Motoring: 2016 Lexus RC300 AWD F Sport proves less is more
Credit: NAUMAN FAROOQ
The 2016 Lexus RC300 AWD F Sport is a cheaper alternative to its RC350 counterpart, but is the saved money really worth the downgrade?
Last year, I drove the Lexus RC350 F Sport AWD coupe, and its more powerful variant, the RC F, and actually found the less powerful model to be more appealing. Part of the reason was that I felt that the chassis was more suited to the V6 engine than the V8, and the allwheel drive traction was a big plus over the rear-wheel drive RC F.
While both are fine cars, I would choose to spend my money on the less powerful model.
For 2016, Lexus has a new base model of their coupe called the RC300. This model has the same engine, transmission and all-wheel drive system as the RC350, but has one big difference; its power output has been de-tuned by 52 horsepower, so it now produces 255 horsepower. So, the question is would you miss those 52 horses?
That depends on what your priorities are. If all you care about is style and luxury, you’ll be just as happy with an RC300, as you would with an RC350 because they look identical. I tried looking, and couldn’t find anything (other than its model badge) to tell me which model I was looking at. While the RC F model has visibly different body panels, the RC300 and the RC350 are visual twins. That is not a bad thing, since the RC-coupe is a stunning car to behold. Most people love its aggressive styling, and hence you get admiring glances wherever you go. If I could change one thing, it would be its ride height; in standard factory trim, there is too much gap in its wheel wells, a drop of one-inch would do its looks a favour.
It’s good looking from the outside and the theme continues when you open the door. It has one of the most inviting interiors of any sport coupe currently on sale. The design gives you the feeling that you’re in a futuristic spaceship, and there are plenty of gadgets to keep you amused as well. The one that makes your passengers go all wide-eyed in amazement is the dashboard, which in the F Sport model has a portion of its digital display move physically, to show you more details. Purists might think it’s gimmicky, but I doubt hard-core car individuals would be interested in this car anyway, so it suits the style-conscious crowd quite well.

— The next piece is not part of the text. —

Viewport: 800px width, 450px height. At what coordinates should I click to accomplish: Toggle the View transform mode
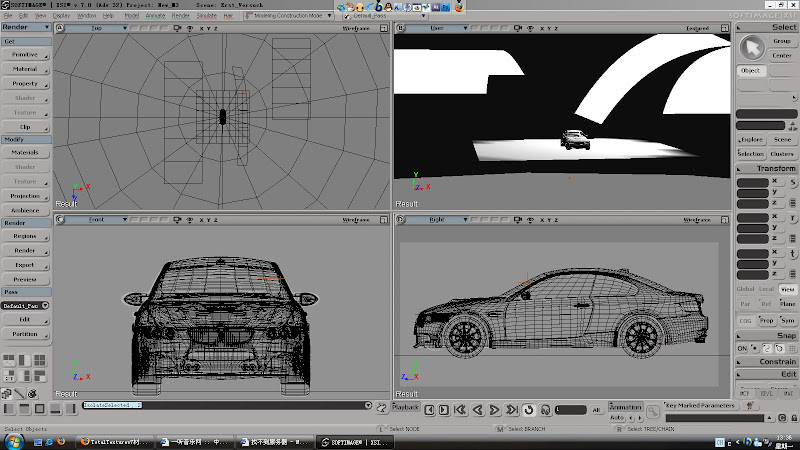pyautogui.click(x=788, y=289)
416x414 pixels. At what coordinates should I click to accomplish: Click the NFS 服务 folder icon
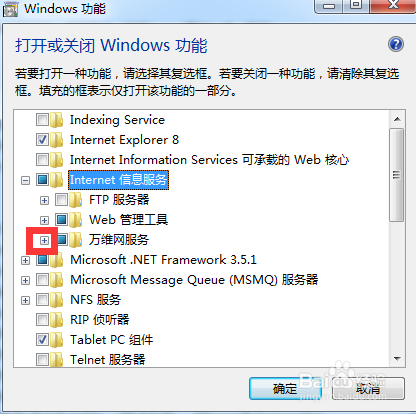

Even the most tech-savvy, however, will likely loathe its touch pad controller for the infotainment system; it is irritating to use, especially on the go, and it ruins an otherwise flawless interior.
All the style and tech stuff is fine, but what’s the RC300 like to drive?
After getting to spend a week with one, I thought it was alright, but I did miss the extra power of the RC350 model. The acceleration in the RC300 is adequate, but it lacks the urgency of the RC350. I thought 52 horsepower wouldn’t make a huge difference, but it does; I missed those horses, and would gladly pay more to have them.
Apart from that, the RC300 is a comfortable, relaxed cruiser, which makes it a good car for road trips…sort of. I say that because the RC300 AWD is quite thirsty; I averaged 12.2 litres per 100 kilometres, which I think is a lot for a car with a 3.5 litre V6 motor. The culprit in my view is its six-speed automatic gearbox. The ratios are too long, and the car is not light either (1,765 kilograms). This car desperately needs an eight-speed auto box, and I hope Lexus is planning on giving it that in the near future.
All in all, I liked the RC300, but while its $48,350 base price is quite attractive in the luxury sport coupe market, I’d spend the extra $10,200 and get the RC350 instead.